TEXTAUSZUG:

Im Frühjahr 2011 lud Dr. Marc Urlen, der damalige „Stadtteilbotschafter“ für den Stadtteil Forstfeld für die Vorbereitung der Forstfelder Präsentation auf der 1100-Jahr-Feier Kassels u. a. die in den 60er Jahren zuständige Sozialarbeiterin – städtische Betreuerin für die Obdachlosen im „Lettenlager“ - zusammen mit dem ehemaligen Ortsvorsteher Falk Urlen, und Gerhard Hallaschka, Leiter der Joseph-von-Eichendorff-Schule in Bettenhausen zu einem Gespräch mit Carla Fischer ein. Das Gespräch wurde aufgezeichnet. Ausschnitte davon können hier noch einmal angehört werden.
Carla Klewes wurde in Kassel geboren und wuchs hier auch auf. Während des Krieges wurde sie im „Deichmann-Haus“, Brüder-Straße 2 verschüttet, sie machte in Kassel ihr Abitur, lebte einige Zeit in Paris, weil sie Romanistik studieren wollte, stellte aber fest, dass das nichts für sie war, genauso wenig wie Lehrerin. Sie zog dann nach Köln und studierte hier, um im Kasseler Osten Sozialarbeiterin zu werden, sie war zunächst im gesamten Gebiet Forstfelds, außer dem Forstbachweg, zuständig. Als eine Kollegin hier wegen der Gerüche, des Schmutzes und des Ungeziefers im Lager im Forstbachweg aufgab, übernahm Frau Klewes diesen Bereich. Sie arbeitete intensiv mit den beiden Forstfelder Schulen, der „Schule Am Lindenberg“ und der „Heinrich-Steul-Schule“ zusammen. Schulleitungen und die Lehrerkollegien unterstützten sie optimal. Aus dieser Zeit (1967 bis 1969) erzählt Carla Klewes im Interview.
Während der Zeit, in der Carla Klewes im Lager für Obdachlose am Forstbachweg arbeitete, wurde über dieses Lager mehrfach in der Öffentlichkeit diskutiert. Zum einen 1967, als in der Zeitung Neue Revue der Bericht über die „Kinder von Kassel“ erschien und noch einmal, als Rolf Hochhut seine Komödie „Die Hebamme“ schrieb und diese in mehreren deutschen Städten, u. a. auch in Kassel, aufgeführt wurde und zu bundesweiten Diskussionen über das Thema „Obdachlosigkeit“ führte. Einige Bewohner des „Lettenlagers“ hatten Häuser der „Belgiersiedlung“ an der Ludwig-Mond-Straße besetzt, um auf ihre Misere hinzuweisen. Diese Häuser gehörten der Bundeswehr, es waren Dienstwohnungen für belgische Soldaten gewesen, die in Kassel stationiert waren und die jetzt seit einem Jahr leer standen. Im Lager am Forstbachweg lebten ungerfähr 1000 Menschen, über 100 kinderreiche Familien, die auf dem normalen Wohnungsmarkt keine Wohnung finden konnten. Die Familien lebten in 27 Baracken in Zweieinhalb-Zimmer-Wohnungen auf ca. 70 qm. In den 50er Jahren waren das zwar begehrte Wohnungen gewesen, jetzt aber für Familien mit bis zu 12 Kindern unzumutbar. Für eine große Familie waren das 5 qm Wohnfläche pro Person.

ÜBUNGSAUFGABEN:
A. Prüfen Sie, ob die folgenden Aussagen mit dem Textauszug über das Lettenlager übereinstimmen: (i) Das Lager am Forstbachweg bestand aus 27 Baracken. (ii) Carla Klewes studierte in Paris, um Sozialarbeiterin zu werden. (iii) Die Häuser der „Belgiersiedlung“ standen zum Zeitpunkt der Besetzung seit einem Jahr leer. Antworten Sie jeweils mit Ja oder Nein und zitieren Sie die entscheidende Textstelle wörtlich.
B. Setzen Sie den Textauszug über das Lettenlager im Anschluss an seinen letzten Satz fort.
Die Daten spielen hierfür keine Rolle.

DATENZEILEN:

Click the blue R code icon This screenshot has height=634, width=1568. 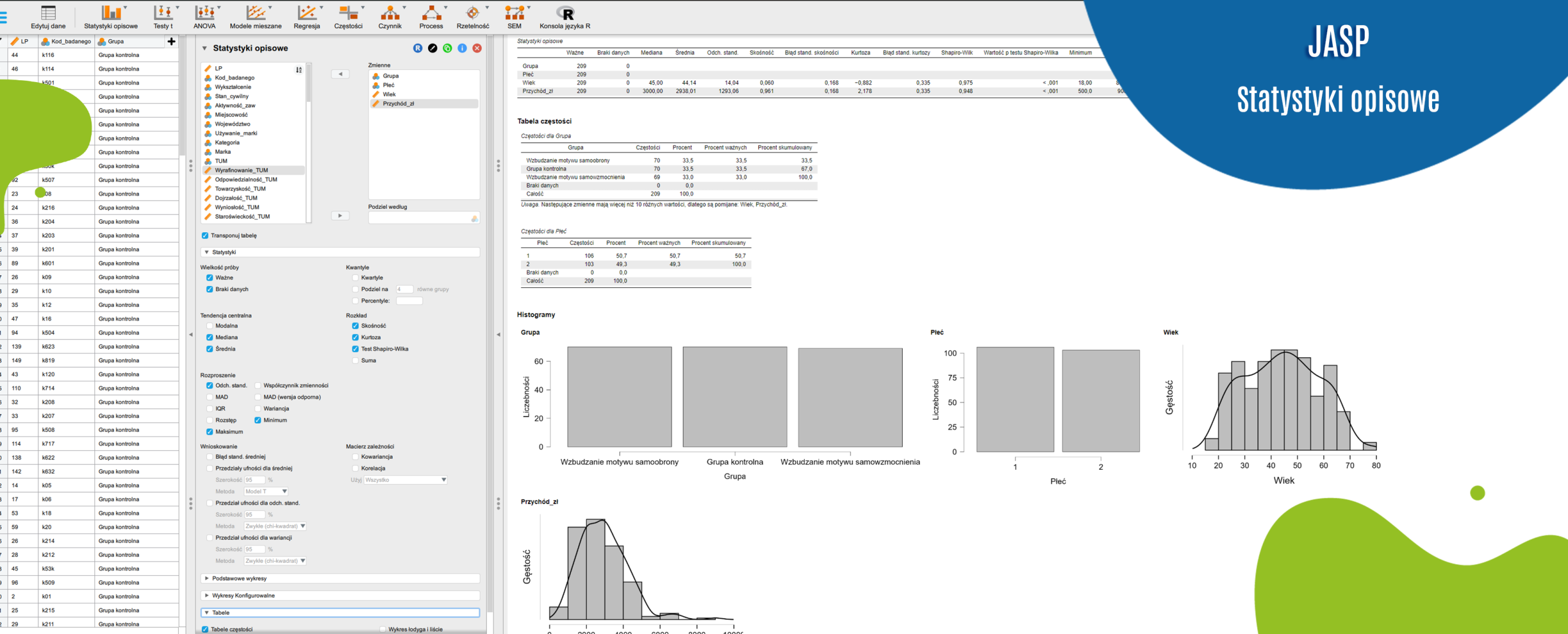pos(418,48)
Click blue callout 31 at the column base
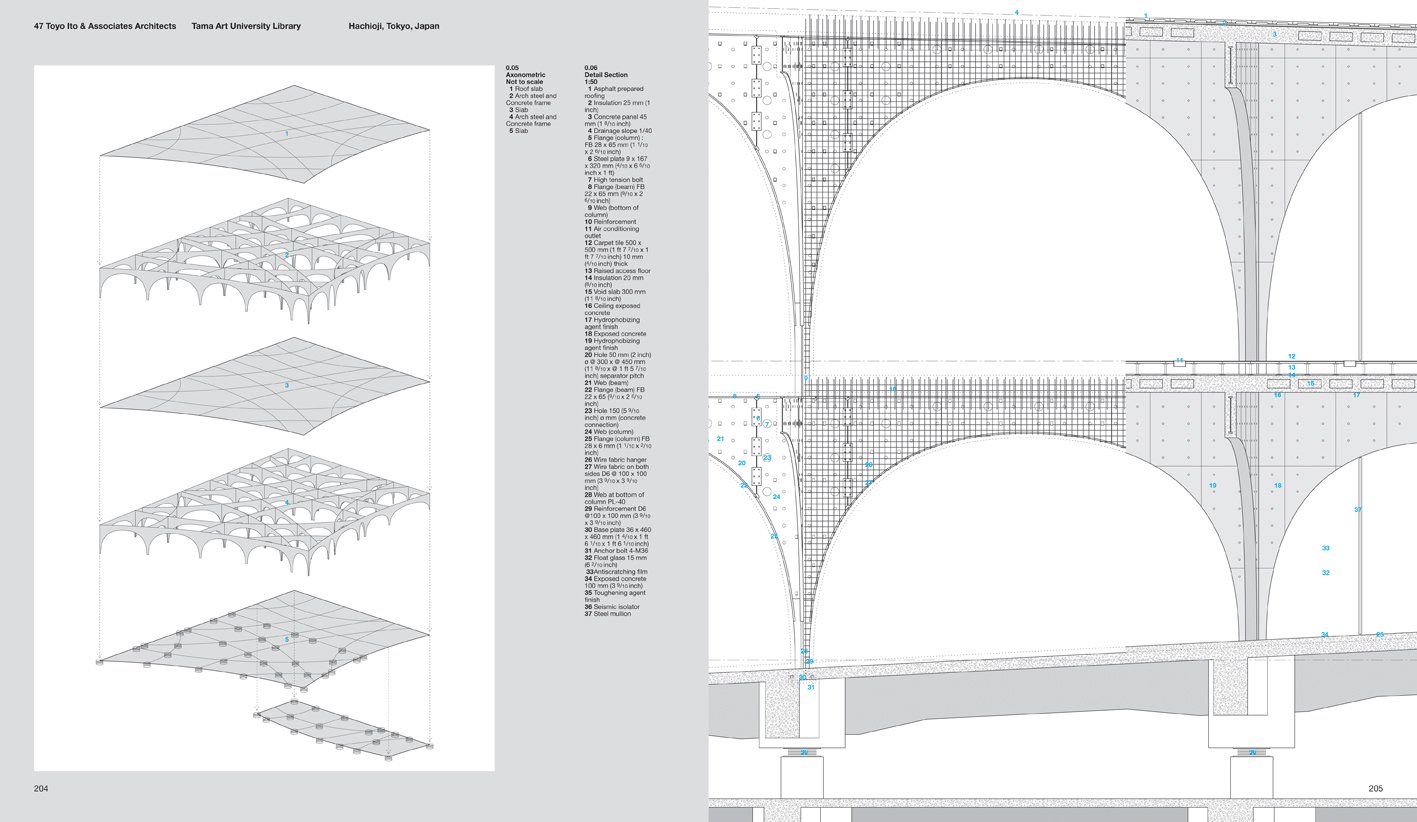The height and width of the screenshot is (822, 1417). [811, 687]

LÖSUNGSÜBERSICHT:
A.
(i) Ja: „Die Familien lebten in 27 Baracken in Zweieinhalb-Zimmer-Wohnungen auf ca. 70 qm.“
(ii) Nein: „Sie zog dann nach Köln und studierte hier, um im Kasseler Osten Sozialarbeiterin zu werden“
(iii) Ja: „die jetzt seit einem Jahr leer standen“

B.
Hochhut erklärte in einer Podiumsdiskussion gegenüber Carla Klewes, dass er schon seit längerem an diesem brisanten Thema arbeite und nicht erst seit der Häuserbesetzung in Kassel. Aber wahrscheinlich ist er durch die Besetzung der Belgier-Siedlung und das Auftreten der Sozialarbeiterin Klewes auf einige Ideen gekommen, die er dann in der Person der „Hebamme“ verarbeitete. Im Interview meinte Carla Fischer, dass sie die Wohnungsbesetzer nicht direkt aufgefordert habe, das hätte sie als Angestellte im öffentlichen Dienst auch nicht gedurft; innerlich aber habe sie diese Aktionen, die insbesondere von links gerichteten Studenten initiiert worden waren, durchaus befürwortet. Das hätten die Beteiligten natürlich auch gemerkt. Frau Klewes musste sich damals auch noch vor dem Kasseler Polizeipräsidenten Hille rechtfertigen.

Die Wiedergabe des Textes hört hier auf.